## SUPPLIED INFORMATION
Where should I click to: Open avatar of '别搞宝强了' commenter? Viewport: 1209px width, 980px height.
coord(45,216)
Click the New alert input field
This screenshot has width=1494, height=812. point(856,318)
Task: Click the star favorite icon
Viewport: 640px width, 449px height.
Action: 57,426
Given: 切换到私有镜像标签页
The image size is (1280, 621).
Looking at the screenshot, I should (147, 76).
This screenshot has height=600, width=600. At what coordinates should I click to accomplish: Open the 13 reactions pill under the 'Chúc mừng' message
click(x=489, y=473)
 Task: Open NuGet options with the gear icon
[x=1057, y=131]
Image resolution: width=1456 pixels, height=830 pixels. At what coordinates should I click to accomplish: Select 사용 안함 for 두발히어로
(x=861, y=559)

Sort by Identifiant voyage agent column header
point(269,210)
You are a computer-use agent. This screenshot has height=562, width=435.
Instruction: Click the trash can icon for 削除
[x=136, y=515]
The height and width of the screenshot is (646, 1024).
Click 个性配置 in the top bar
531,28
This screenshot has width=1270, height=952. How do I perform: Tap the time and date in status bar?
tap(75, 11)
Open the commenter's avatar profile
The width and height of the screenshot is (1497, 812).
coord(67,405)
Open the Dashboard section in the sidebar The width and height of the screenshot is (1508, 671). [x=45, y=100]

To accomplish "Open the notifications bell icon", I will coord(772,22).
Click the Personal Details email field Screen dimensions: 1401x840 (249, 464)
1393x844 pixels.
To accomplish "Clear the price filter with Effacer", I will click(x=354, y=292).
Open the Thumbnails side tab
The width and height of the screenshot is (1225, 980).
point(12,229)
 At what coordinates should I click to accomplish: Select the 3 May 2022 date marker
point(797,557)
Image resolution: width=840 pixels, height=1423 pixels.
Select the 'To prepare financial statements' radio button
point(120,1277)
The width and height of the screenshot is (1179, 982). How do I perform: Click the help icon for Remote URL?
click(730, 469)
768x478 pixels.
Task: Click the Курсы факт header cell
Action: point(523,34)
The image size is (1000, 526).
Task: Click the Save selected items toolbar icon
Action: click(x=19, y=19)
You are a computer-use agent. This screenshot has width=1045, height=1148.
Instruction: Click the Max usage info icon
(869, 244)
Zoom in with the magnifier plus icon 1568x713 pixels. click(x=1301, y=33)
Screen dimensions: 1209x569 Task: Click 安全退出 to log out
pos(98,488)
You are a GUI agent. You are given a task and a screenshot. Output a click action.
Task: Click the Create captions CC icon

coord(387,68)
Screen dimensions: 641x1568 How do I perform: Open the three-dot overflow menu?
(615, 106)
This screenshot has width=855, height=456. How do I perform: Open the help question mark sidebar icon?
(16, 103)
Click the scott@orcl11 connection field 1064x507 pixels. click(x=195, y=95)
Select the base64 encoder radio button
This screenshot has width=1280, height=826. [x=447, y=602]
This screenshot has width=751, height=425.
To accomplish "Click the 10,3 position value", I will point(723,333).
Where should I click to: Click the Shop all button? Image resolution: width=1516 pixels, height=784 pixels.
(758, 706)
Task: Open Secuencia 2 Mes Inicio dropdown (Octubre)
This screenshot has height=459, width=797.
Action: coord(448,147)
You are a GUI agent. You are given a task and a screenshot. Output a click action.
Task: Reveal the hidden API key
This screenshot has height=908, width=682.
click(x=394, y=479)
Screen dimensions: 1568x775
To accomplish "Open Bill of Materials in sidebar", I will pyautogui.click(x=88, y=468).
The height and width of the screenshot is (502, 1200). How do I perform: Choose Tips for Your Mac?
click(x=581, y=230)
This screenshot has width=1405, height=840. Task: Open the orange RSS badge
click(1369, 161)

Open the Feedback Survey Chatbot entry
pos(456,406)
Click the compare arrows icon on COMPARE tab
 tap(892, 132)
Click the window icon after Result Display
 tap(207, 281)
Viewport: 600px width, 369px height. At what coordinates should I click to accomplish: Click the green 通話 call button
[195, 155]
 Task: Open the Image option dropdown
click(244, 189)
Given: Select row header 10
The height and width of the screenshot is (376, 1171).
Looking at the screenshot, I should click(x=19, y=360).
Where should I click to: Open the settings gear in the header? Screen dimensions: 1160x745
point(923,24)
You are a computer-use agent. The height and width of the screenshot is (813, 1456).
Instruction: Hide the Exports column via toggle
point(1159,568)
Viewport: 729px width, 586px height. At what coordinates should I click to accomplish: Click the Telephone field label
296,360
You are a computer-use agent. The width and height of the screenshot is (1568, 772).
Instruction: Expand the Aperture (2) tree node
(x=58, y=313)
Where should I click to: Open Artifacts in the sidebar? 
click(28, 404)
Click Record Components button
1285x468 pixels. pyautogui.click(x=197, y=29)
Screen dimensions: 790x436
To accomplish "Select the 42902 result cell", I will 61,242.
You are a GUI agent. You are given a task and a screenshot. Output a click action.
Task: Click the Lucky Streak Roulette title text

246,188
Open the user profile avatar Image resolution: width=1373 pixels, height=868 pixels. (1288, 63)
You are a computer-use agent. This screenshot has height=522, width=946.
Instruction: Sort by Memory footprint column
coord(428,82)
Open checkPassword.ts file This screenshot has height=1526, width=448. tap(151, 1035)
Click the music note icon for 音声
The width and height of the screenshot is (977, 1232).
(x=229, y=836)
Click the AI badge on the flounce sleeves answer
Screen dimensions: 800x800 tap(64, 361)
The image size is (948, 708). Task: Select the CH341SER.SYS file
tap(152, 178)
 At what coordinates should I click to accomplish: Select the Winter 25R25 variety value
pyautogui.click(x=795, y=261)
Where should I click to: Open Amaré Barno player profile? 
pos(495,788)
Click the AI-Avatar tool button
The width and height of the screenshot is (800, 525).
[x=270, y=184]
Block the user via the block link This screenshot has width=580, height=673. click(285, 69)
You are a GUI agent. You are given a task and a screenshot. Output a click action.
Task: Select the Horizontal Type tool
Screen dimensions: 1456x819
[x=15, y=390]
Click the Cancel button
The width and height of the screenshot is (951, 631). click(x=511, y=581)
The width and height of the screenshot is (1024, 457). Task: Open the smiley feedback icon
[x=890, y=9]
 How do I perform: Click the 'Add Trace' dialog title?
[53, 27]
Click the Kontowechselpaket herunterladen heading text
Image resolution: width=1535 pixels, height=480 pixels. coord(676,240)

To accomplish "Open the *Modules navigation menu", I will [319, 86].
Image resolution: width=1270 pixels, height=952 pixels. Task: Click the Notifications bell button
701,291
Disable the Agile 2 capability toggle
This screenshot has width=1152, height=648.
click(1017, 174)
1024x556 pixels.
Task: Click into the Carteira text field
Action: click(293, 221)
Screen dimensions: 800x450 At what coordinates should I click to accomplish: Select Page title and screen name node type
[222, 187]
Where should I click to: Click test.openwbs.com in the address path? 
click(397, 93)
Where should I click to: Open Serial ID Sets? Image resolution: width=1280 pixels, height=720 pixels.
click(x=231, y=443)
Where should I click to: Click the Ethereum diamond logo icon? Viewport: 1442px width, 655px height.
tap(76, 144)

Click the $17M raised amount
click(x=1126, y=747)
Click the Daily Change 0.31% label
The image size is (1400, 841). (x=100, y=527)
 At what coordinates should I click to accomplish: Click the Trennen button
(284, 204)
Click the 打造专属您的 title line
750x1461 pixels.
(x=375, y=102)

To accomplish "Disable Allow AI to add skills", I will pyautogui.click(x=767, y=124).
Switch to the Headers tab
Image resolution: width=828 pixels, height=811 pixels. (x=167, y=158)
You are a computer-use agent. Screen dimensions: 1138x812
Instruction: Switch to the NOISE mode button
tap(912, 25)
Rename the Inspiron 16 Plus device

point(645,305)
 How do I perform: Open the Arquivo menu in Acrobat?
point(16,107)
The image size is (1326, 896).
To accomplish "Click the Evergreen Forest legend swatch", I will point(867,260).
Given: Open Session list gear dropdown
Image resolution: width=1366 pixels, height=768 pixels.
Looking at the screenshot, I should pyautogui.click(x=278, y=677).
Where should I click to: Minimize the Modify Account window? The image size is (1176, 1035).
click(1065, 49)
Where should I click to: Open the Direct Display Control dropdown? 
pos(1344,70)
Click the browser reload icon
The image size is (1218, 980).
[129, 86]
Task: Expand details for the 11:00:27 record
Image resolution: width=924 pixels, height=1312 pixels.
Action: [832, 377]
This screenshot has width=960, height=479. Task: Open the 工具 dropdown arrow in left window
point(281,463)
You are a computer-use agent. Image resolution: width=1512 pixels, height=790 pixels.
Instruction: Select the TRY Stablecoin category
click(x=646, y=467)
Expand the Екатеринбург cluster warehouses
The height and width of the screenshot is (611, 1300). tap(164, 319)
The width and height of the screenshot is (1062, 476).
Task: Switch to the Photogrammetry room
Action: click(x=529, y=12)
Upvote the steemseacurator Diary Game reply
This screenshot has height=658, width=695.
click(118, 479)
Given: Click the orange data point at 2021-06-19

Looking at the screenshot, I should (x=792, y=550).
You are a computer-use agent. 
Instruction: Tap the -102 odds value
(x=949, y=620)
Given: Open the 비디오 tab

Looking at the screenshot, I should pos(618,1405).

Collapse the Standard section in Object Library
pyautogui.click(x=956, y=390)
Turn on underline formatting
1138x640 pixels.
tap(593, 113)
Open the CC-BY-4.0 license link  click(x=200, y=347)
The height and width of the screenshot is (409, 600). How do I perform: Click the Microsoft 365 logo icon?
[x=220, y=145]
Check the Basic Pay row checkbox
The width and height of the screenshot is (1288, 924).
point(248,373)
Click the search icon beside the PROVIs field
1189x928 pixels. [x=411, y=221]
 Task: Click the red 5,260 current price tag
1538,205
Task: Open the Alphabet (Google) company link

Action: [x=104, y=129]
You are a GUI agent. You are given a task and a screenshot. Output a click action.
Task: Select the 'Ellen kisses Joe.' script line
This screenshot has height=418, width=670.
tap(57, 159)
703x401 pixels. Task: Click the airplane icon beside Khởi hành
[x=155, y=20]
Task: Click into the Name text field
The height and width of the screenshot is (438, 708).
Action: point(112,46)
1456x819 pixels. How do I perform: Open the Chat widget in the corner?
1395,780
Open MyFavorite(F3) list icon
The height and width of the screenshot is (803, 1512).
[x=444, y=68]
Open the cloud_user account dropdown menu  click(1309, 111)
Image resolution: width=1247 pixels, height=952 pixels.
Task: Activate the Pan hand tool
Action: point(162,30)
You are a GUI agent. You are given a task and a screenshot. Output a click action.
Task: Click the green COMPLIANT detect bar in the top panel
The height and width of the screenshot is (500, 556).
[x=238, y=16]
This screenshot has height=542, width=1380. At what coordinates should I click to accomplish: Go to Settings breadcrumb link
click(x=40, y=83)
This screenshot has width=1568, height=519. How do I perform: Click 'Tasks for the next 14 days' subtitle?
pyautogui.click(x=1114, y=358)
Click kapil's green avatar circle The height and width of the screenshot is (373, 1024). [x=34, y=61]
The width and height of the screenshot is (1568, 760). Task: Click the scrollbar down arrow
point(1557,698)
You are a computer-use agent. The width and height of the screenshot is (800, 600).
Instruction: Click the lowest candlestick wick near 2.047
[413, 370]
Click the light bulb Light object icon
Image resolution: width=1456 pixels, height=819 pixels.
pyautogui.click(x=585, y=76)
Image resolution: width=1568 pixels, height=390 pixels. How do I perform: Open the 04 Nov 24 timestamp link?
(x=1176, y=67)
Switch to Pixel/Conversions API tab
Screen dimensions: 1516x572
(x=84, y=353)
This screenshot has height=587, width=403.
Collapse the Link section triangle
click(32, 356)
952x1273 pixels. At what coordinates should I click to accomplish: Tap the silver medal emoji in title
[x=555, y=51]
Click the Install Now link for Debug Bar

## EXERCISE DESCRIPTION
Copy the entries above word for word, from the line containing "Click the New alert input field" through the line containing "Action: click(x=19, y=19)", with both of those lines included.

## FINISHED EXERCISE
Click the New alert input field
This screenshot has width=1494, height=812. point(856,318)
Task: Click the star favorite icon
Viewport: 640px width, 449px height.
Action: 57,426
Given: 切换到私有镜像标签页
The image size is (1280, 621).
Looking at the screenshot, I should (147, 76).
This screenshot has height=600, width=600. At what coordinates should I click to accomplish: Open the 13 reactions pill under the 'Chúc mừng' message
click(x=489, y=473)
 Task: Open NuGet options with the gear icon
[x=1057, y=131]
Image resolution: width=1456 pixels, height=830 pixels. At what coordinates should I click to accomplish: Select 사용 안함 for 두발히어로
(x=861, y=559)

Sort by Identifiant voyage agent column header
point(269,210)
You are a computer-use agent. This screenshot has height=562, width=435.
Instruction: Click the trash can icon for 削除
[x=136, y=515]
The height and width of the screenshot is (646, 1024).
Click 个性配置 in the top bar
531,28
This screenshot has width=1270, height=952. How do I perform: Tap the time and date in status bar?
tap(75, 11)
Open the commenter's avatar profile
The width and height of the screenshot is (1497, 812).
coord(67,405)
Open the Dashboard section in the sidebar The width and height of the screenshot is (1508, 671). [x=45, y=100]

To accomplish "Open the notifications bell icon", I will coord(772,22).
Click the Personal Details email field Screen dimensions: 1401x840 (249, 464)
1393x844 pixels.
To accomplish "Clear the price filter with Effacer", I will click(x=354, y=292).
Open the Thumbnails side tab
The width and height of the screenshot is (1225, 980).
point(12,229)
 At what coordinates should I click to accomplish: Select the 3 May 2022 date marker
point(797,557)
Image resolution: width=840 pixels, height=1423 pixels.
Select the 'To prepare financial statements' radio button
point(120,1277)
The width and height of the screenshot is (1179, 982). How do I perform: Click the help icon for Remote URL?
click(730, 469)
768x478 pixels.
Task: Click the Курсы факт header cell
Action: point(523,34)
The image size is (1000, 526).
Task: Click the Save selected items toolbar icon
Action: click(x=19, y=19)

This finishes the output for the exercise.